Nor would application of § 306(a) to the present case work any “manifest injustice” upon Kaiser, in the sense in which that term was used in Bradley, supra. The sort of “injustice” discussed in Bradley is that which “stems from the possibility that new and unanticipated obligations may be imposed upon a party without notice or an opportunity to be heard.” Bradley, supra, at 720. Application of § 306(a) would hardly impose any “new and unanticipated obligations” upon Kaiser. On the contrary, application of § 306(a) could at most require Kaiser to make payments that it knew of, and indeed agreed to make, back in 1974, as part of a collective-bargaining agreement that has been fully performed by the other side. In my view, it would be a manifest injustice to respondents—and, more importantly, to Kaiser’s UMW employees who are the intended beneficiaries of the purehased-coal clause—if this Court failed to apply § 306(a) to the case before it.

The Senate Committee on Labor and Human Resources explained these concerns as follows:

“Delinquencies of employers in making required contributions are a serious problem for most multiemployer plans. Failure of employers to make promised contributions in a timely fashion imposes a variety of costs on plans.
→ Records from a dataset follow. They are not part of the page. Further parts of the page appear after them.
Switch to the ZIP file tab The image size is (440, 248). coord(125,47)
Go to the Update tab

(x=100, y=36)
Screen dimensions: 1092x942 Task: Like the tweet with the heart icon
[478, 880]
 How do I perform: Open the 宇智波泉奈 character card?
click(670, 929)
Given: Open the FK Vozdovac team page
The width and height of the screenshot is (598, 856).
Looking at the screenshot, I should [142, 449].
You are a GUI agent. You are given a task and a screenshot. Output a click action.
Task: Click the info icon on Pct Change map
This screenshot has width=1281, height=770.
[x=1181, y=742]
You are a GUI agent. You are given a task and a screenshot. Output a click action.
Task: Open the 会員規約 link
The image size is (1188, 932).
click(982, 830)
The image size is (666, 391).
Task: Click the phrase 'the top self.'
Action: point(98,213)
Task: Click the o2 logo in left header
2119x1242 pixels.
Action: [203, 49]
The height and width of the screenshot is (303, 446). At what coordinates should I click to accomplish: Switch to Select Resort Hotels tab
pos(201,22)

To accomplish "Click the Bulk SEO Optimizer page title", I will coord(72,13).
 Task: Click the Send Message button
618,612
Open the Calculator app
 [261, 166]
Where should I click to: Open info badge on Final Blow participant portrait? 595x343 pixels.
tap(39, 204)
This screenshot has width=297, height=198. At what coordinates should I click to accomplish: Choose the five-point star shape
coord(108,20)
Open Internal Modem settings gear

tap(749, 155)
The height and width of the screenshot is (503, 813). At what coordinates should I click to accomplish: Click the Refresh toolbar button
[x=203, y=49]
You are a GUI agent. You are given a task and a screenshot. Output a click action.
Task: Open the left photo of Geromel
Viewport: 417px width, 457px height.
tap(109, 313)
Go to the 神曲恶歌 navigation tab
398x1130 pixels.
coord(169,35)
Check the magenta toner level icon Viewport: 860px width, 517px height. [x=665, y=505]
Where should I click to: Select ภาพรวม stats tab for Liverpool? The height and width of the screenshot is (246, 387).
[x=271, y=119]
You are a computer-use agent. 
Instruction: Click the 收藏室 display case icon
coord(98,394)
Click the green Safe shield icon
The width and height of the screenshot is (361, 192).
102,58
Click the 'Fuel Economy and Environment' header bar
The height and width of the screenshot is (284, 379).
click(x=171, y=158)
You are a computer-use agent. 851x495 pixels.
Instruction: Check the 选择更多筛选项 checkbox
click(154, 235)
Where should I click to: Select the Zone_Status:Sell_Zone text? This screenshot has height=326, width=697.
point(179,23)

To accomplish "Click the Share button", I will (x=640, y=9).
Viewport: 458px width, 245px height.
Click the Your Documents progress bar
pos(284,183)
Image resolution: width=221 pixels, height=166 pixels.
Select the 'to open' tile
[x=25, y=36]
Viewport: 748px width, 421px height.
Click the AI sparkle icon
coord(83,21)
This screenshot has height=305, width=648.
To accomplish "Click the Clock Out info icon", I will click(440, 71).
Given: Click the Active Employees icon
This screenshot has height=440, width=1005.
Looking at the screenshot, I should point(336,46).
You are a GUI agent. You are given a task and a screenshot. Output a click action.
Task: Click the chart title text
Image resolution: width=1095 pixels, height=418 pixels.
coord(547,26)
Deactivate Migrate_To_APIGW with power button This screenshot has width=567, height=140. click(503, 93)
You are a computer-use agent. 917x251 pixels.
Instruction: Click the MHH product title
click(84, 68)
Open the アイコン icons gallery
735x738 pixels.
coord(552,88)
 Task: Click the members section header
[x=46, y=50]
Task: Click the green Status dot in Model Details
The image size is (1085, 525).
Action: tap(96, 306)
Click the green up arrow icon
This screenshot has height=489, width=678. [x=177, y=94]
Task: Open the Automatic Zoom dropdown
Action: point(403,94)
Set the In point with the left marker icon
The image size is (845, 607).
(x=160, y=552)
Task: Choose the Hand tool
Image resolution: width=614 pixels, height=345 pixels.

While contributions remain unpaid, the plan loses the benefit of investment income that could have been earned if the past due amounts had been received and invested on time. Moreover, additional administrative costs are incurred in detecting and collecting delinquencies. Attorneys fees and other legal costs arise in connection with collection efforts.
“These costs detract from the ability of plans to formulate or meet funding standards and adversely affect the financial health of plans. Participants and beneficiaries of plans as well as employers who honor their obligation to contribute in a timely fashion bear the heavy cost of delinquencies in the form of lower benefits and higher contribution rates. Moreover, in the context of this legislation, uncollected delinquencies can add to the unfunded liability of the plan and thereby increase the potential withdrawal liability for all employers.” Senate Committee on Labor and Human Resources, 96th Cong., 2d Sess., 43-44 (unnumbered Comm. Print 1980) (emphasis added).

The Committee went on to stress that:

“The public policy of this legislation to foster the preservation of the private multiemployer plan system mandates that provision be made to discourage delinquencies and simplify delinquency collection. The bill imposes a Federal statutory duty to contribute on employers that are already contractually obligated to make contributions to multiemployer plans. . . . The intent of this section is to promote the prompt payment of contributions and assist plans in recovering the costs incurred in connection with delinquencies.” Ibid.

Section 186 reads in pertinent part:

“(a) It shall be unlawful for any employer or association of employers or any person who acts as a labor relations expert, adviser, or consultant to an employer or who acts in the interest of an employer to pay, lend, or deliver, any money or other thing of value—
“(1) to any representative of his employees . . . ; or
“(2) to any labor organization, or any officer or employee thereof, which represents, seeks to represent, or would admit to membership, any of the employees of such employer . . . ; or
“(3) to any employee or group or committee of employees of such employer ... in excess of their normal compensation for the purpose of causing such employee or group or committee directly or indirectly to influence any other employees in the exercise of the right to organize and bargain collectively through representatives of their own choosing; or
“(4) to any officer or employee of a labor organization . . . with intent to influence him in respect to any of his actions, decisions, or duties as a representative of employees or as such officer or employee of such labor organization.”

The Huge decision was specifically endorsed by the sponsors of § 306(a) in both the Senate and the House. See 126 Cong. Rec. 23288 (1980) (remarks of Sen. Williams); id.., at 23039 (remarks of Rep. Thompson).